Since Anya was born, I've been saying, "I want to wait 2-3 years to have another baby." I've been pretty adament about this, and, in a sense, I still am. I absolutely do not want to be pregnant until AT LEAST Anya is 2. Pregnancy was hard! Add my VERY active and mischevious child to the mix, and the idea of being pregnant is kind of scary! Plus, my body doesn't like conception very much, and I'll admit, I really don't want to risk having another miscarriage right now. My dad just died. Losing a baby too would be far too much to handle. If you've experienced the pain of miscarriage, you probably know what I'm talking about on this one.

However, as I'm watching my baby become a little girl so quickly, I remember what it was like for me to be an only child for so much of my childhood. I think of my 4 bedroom house with only 2 bedrooms being used. As Daniel and I relate childhood stories with one another, I love how he always had someone to play with and fight with, as the case may have been. I also love seeing the tenderness and understanding he and his brother have toward each other even now. Although they're very different people, they obviously have a respect and loyalty to one another.

For myself, I want another child. For Anya, I want another child. However, I really am not ready to be pregnant right now.

One thing Daniel and I have looked into since before Anya was concieved is adoption. We really want to be foster parents and we'd like to adopt to add to our family. To us, it doesn't matter if we adopt a baby or an older child.

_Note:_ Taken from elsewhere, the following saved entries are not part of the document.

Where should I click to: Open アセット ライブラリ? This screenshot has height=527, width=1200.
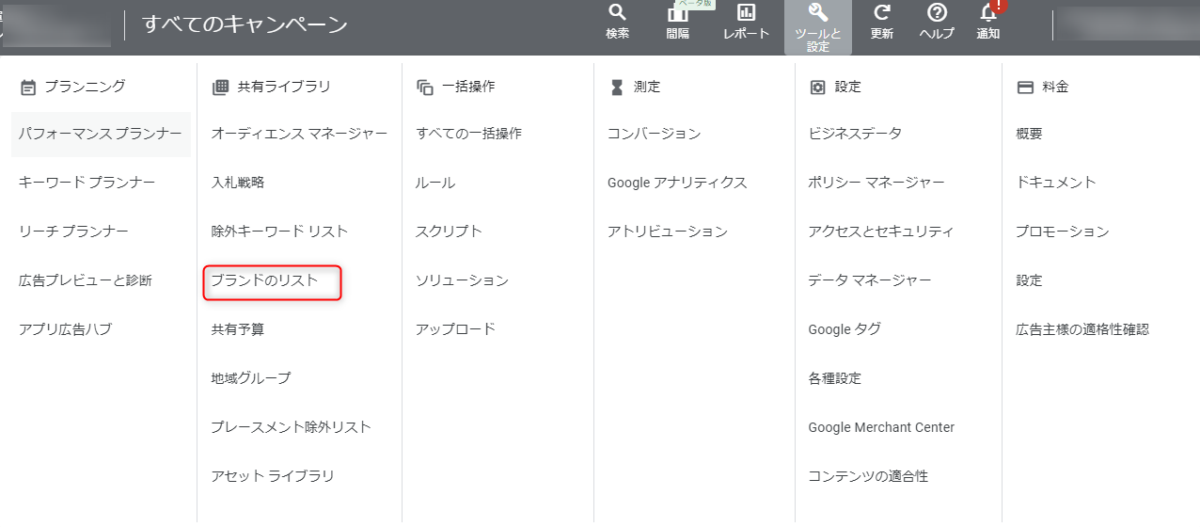pos(272,477)
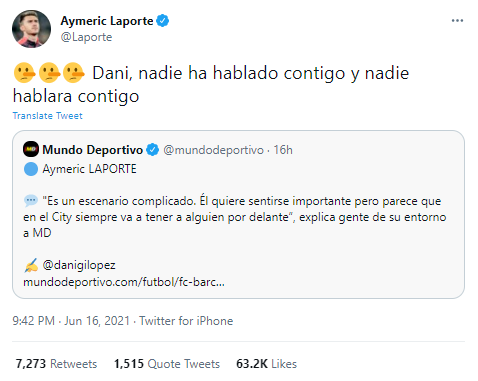
Task: Click the 9:42 PM Jun 16, 2021 timestamp
Action: pyautogui.click(x=71, y=321)
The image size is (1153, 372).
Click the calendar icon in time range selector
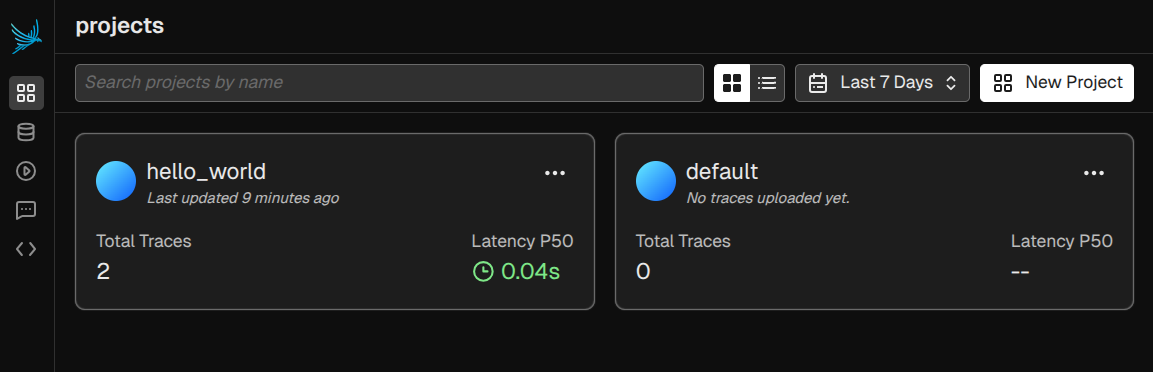[x=818, y=83]
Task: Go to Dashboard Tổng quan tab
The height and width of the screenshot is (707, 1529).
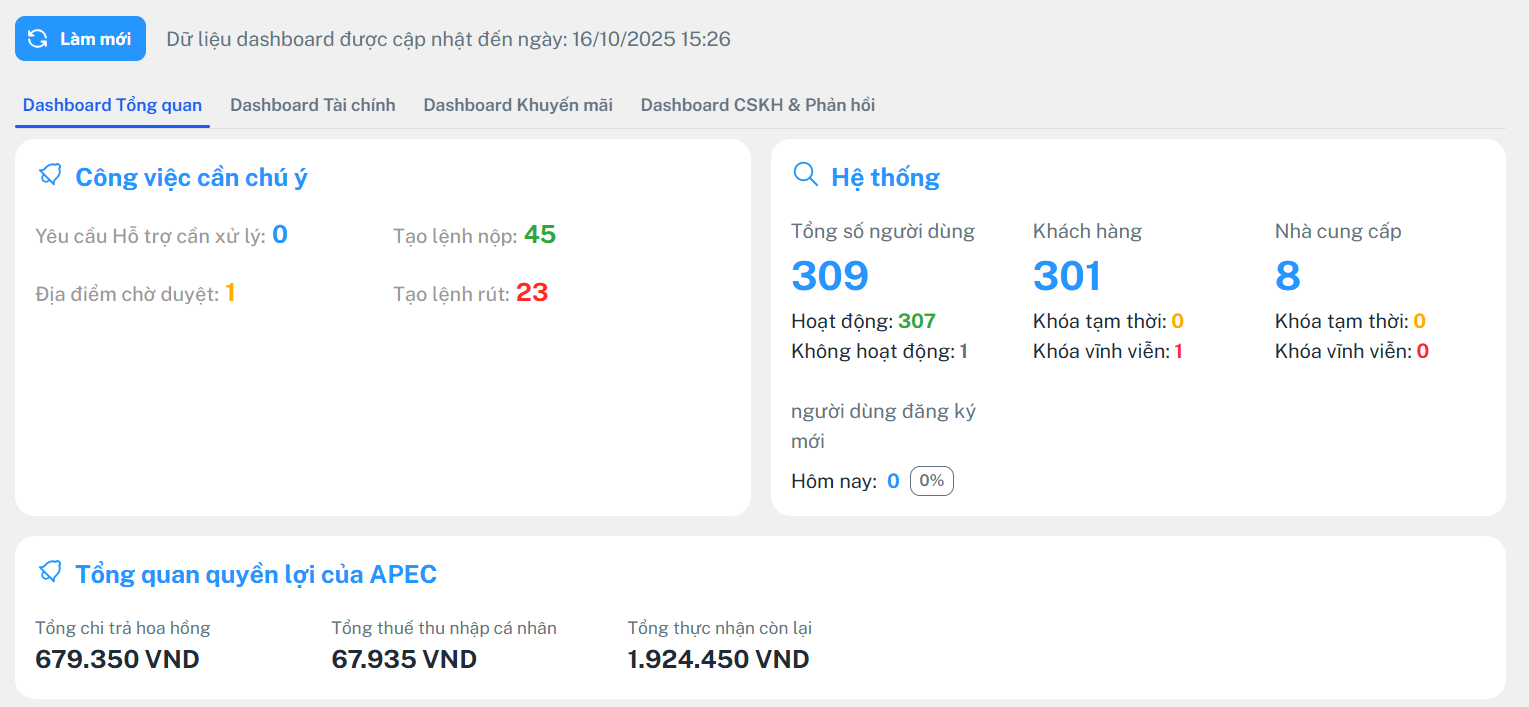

Therefore, this is me publicly stating that we need to get a few things in order to feel better about adoption, such as health insurance and starting to save up to be able to more easily pay for the adoption costs. Until then, we can benefit the lives of many children who are in foster care and whose families are working to become better parents to be able to raise these children themselves. This is something we've both felt very good about, and at least want to try.